[Items from a dataset]
+===+

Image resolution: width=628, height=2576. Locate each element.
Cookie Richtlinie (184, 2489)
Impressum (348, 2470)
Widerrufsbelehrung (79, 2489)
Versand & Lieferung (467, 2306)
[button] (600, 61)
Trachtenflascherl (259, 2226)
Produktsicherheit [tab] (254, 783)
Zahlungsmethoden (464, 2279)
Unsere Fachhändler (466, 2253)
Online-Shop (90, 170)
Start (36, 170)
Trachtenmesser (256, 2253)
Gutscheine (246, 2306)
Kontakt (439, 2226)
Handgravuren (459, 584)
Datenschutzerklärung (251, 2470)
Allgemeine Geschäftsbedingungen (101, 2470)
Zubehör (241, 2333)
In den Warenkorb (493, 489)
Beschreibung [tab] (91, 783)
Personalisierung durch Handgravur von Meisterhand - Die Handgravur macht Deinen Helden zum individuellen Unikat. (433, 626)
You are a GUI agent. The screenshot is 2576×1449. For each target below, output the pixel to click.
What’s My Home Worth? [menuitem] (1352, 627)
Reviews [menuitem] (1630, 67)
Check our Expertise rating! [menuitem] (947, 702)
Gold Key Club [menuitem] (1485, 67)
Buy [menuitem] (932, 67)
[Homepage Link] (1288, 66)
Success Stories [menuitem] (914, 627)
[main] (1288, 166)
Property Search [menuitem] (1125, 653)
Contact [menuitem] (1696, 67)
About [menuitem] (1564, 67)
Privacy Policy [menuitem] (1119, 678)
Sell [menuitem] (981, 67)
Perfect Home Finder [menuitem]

+===+

TASK ITEM —
One line above contains "Check our Expertise". Output that line and each one after it, word for word, and nothing else.

EXERCISE OUTPUT —
Check our Expertise rating! [menuitem] (947, 702)
Gold Key Club [menuitem] (1485, 67)
Buy [menuitem] (932, 67)
[Homepage Link] (1288, 66)
Success Stories [menuitem] (914, 627)
[main] (1288, 166)
Property Search [menuitem] (1125, 653)
Contact [menuitem] (1696, 67)
About [menuitem] (1564, 67)
Privacy Policy [menuitem] (1119, 678)
Sell [menuitem] (981, 67)
Perfect Home Finder [menuitem]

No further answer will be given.